The law focuses on updating and renewing the trust services, the legal framework applied to the trust services in electronic transactions and to the means and services of encryption as well as defining the competences of the National Trust Services Authority for Electronic Transactions.
By trust services, it is meant services focused on the creation of electronic signatures and seals, as well as their authentication and conservation. Digital time stamping (date and time of signature), website authentication and electronic registered delivery services. These services will be provided and managed by approved trusted providers.
In view of the variety of trust services, the law distinguishes between authorized trust service providers and non-accredited trust service providers. Therefore, the law regulates two systems:
- A system that allows service providers to provide qualified services, but is subject to strict criteria such as obtaining accreditation from the National Authority for Trust Services.
- A lenient system that is based on permission and does not require any approval and under its framework, permits anyone wishing to provide trust services that do not fall within the scope of the qualified services.
Under the law, one of the main sections is dedicated to the electronic signature. This can be “simple”, “advanced” or “qualified”. These distinctions correspond to different degrees of security. The objective is to be able to use documents created through digital processes as means of proof.

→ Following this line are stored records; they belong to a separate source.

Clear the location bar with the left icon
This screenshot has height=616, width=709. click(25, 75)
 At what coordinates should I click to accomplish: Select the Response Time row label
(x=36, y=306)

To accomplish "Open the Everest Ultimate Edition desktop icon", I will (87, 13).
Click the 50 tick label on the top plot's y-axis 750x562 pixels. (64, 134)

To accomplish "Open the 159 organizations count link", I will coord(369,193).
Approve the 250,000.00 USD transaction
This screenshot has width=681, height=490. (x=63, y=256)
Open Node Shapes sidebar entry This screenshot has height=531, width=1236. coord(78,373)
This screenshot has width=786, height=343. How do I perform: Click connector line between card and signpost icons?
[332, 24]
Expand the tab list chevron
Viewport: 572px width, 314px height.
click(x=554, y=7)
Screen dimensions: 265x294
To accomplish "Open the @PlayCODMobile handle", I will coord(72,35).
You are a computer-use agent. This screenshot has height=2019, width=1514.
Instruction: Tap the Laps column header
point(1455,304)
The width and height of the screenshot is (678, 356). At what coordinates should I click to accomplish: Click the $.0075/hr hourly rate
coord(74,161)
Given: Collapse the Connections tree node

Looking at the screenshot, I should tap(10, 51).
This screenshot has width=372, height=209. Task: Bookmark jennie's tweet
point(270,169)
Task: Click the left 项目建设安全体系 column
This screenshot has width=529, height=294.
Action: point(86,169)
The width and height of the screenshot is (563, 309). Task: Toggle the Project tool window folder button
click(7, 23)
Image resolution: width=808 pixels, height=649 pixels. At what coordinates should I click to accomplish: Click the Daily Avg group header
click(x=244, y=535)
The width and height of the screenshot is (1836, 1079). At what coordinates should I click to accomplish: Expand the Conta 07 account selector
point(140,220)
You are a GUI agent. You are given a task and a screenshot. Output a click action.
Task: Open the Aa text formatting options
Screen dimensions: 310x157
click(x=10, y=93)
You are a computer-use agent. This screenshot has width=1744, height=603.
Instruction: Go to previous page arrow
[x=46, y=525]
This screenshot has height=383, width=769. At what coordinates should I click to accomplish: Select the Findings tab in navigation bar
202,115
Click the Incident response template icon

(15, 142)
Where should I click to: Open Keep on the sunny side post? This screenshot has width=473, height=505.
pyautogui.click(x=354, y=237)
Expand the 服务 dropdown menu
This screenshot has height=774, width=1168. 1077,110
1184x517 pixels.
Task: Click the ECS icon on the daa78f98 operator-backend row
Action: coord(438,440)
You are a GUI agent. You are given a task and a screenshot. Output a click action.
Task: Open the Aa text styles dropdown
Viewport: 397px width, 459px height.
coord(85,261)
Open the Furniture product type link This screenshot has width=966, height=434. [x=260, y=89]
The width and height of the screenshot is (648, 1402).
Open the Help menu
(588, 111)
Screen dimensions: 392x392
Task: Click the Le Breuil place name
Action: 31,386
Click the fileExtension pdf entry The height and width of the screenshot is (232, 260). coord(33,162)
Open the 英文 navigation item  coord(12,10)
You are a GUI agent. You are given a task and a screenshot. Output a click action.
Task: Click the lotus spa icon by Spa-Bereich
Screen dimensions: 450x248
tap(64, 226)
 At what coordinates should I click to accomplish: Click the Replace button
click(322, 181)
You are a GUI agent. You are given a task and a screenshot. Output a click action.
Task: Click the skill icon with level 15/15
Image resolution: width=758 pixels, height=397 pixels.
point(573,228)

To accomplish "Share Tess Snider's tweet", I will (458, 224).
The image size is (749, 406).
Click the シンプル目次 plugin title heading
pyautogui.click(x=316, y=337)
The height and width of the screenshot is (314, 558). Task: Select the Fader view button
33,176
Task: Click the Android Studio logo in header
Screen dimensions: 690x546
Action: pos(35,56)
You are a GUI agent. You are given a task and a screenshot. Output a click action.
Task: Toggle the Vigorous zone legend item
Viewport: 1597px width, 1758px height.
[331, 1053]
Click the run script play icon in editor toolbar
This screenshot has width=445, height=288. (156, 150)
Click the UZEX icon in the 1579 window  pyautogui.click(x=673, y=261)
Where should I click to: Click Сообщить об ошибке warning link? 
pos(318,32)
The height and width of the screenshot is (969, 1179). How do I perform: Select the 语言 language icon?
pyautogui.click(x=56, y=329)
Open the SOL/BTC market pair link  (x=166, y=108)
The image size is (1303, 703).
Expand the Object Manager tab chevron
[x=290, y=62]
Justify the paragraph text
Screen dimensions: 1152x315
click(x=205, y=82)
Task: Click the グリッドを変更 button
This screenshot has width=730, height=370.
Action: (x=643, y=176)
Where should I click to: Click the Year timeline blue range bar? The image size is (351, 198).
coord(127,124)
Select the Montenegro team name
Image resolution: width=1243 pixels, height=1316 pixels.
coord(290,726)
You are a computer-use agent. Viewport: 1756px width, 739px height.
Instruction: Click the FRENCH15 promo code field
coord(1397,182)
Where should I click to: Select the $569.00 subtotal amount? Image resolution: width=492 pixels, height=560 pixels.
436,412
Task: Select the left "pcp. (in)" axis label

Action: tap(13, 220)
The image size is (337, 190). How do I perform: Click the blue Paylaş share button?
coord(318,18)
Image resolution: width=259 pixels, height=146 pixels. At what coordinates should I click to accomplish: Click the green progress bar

the National Trust Services Authority for Electronic Transactions is a new institution established by the law, Its missions, among others, will consist in setting up the benchmark in the field, in issuing approvals to qualified trust service providers who will be subject to its control. The list of approved service providers will be published on its official website and, annually, in the official bulletin.
The authority has the power to impose sanctions, but only administrative. Therefore, in case of a service provider who fails to comply with the rules, it will be first notified and only when they do not correct their situation within the giving notice, they risk revocation of their approval and removal from the registry of approved service providers.
The text penalizes anyone who offers qualified trust services without authorization with imprisonment (from 3 months to a year) and a fine of up to 500,000 dirhams. Concerning the illegal use of another person's electronic signature or stamp, the text imposes an imprisonment sentence of up to 5 years.